Известно, что В. Э. Мейерхольд пришел в восторг от спектакля и сам посещал несколько раз «Горячее сердце», и всех своих соратников и друзей уговаривал пойти посмотреть новый триумф Станиславского…
В таком-то сверхудачном представлении на долю И. М. Москвина выпала роль богача Хлынова. Существует несколько фотографий — они воспроизводят артиста в гриме пьяного неврастеника, который не только требует от всех, чтобы пили вместе с ним, но даже в каменные пасти коряво изваянных львов, что украшают собственный его степенства сад, пытается влить вино. Кстати, декорации написаны были великолепным художником Н. Крымовым. И поскольку спектакль идет доселе, у москвичей есть полная возможность полюбоваться этими чудесными пейзажами заштатного городка эпохи Николая I, в котором происходит действие.

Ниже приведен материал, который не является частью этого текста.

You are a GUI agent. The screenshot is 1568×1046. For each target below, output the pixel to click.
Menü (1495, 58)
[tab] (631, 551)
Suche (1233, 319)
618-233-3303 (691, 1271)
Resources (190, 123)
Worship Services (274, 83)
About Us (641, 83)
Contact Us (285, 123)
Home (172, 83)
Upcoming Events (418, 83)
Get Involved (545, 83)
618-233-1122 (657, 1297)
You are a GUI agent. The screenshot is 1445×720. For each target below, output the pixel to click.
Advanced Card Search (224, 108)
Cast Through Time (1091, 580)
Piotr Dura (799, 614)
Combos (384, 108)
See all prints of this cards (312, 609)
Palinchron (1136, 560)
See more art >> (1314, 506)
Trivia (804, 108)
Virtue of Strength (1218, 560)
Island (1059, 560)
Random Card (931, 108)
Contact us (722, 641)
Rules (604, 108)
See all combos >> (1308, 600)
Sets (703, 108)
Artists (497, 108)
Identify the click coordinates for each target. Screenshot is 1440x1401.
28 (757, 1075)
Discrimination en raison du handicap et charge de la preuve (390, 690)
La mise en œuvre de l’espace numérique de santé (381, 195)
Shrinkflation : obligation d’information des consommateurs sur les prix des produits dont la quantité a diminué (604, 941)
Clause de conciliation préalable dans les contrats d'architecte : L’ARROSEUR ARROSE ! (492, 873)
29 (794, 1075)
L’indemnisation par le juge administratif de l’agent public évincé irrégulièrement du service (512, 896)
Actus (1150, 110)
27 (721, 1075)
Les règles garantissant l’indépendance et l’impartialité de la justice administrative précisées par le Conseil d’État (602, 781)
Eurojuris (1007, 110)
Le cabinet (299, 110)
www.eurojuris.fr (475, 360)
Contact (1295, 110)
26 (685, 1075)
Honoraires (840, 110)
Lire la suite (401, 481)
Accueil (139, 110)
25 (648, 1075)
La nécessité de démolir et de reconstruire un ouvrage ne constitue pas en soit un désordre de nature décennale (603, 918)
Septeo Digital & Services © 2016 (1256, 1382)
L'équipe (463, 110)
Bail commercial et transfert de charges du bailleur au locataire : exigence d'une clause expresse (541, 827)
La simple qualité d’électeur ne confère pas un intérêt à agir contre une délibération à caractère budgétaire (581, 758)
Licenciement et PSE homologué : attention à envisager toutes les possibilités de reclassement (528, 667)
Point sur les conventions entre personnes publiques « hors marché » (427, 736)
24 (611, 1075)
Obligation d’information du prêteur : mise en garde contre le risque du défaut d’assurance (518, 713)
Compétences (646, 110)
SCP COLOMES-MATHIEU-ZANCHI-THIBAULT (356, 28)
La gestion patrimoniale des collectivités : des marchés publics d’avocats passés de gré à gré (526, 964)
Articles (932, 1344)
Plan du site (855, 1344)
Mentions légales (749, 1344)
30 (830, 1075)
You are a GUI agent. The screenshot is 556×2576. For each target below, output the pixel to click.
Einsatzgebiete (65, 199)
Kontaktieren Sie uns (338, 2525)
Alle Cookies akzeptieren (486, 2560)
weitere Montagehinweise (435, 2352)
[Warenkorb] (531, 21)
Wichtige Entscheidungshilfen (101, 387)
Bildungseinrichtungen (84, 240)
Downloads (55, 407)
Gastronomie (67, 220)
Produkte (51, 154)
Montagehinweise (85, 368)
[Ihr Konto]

Повторяю: все играли хорошо в этом спектакле. И тем не менее Москвин выделялся среди «равных». Подсказанное ему постановщиком, то есть Станиславским, зерно образа Иван Михайлович осуществил удивительно интересно, смешно и точно. Казалось бы, определение «точно» не слишком подходит для творческих явлений. Ан на деле именно точность — то, что называется «попаданием в яблочко», — присуще многим феноменам литературы и живописи, зрелищ и музыки. Кто же не знает радости зрителя, слушателя, читателя, который, впитывая в себя соответствующим образом произведение искусства, повторяет внутренне, и притом многажды повторяет: «Именно! Лучше не скажешь! Не нарисуешь! Не сыграешь! Точно! Именно так и нужно было! Именно так и бывает!» Удивительно в подобных случаях вот что: ведь слушатель — зритель — читатель не полагает себя знатоком данного искусства. У него нет эрудиции и изощренного вкуса, собственной программы в данной области… Да он и не претендует на такое всеведение. Зритель — слушатель — читатель чутьем постигает, что ему предложено наивернейшее решение. Возможно, кто-нибудь возразит: а разве нельзя себе представить, что другой талант создаст свой вариант, который окажется не хуже, а то и лучше этого? Конечно, можно, и они существуют на деле — эти иные решения. Но для сегодняшней аудитории (особенно в театре или на концерте) то, другое, решение нереально. Его нет в действительности. И потом: любое искусство не имеет ничего общего с чистой логикой или математикой. Это логика вправе утверждать: если ка- кая-либо точка признана наивысшей, значит, нет в природе другой более высокой точки. А в искусстве она возможна— другая более высокая точка. Но только не рядом с первой. И не одновременно…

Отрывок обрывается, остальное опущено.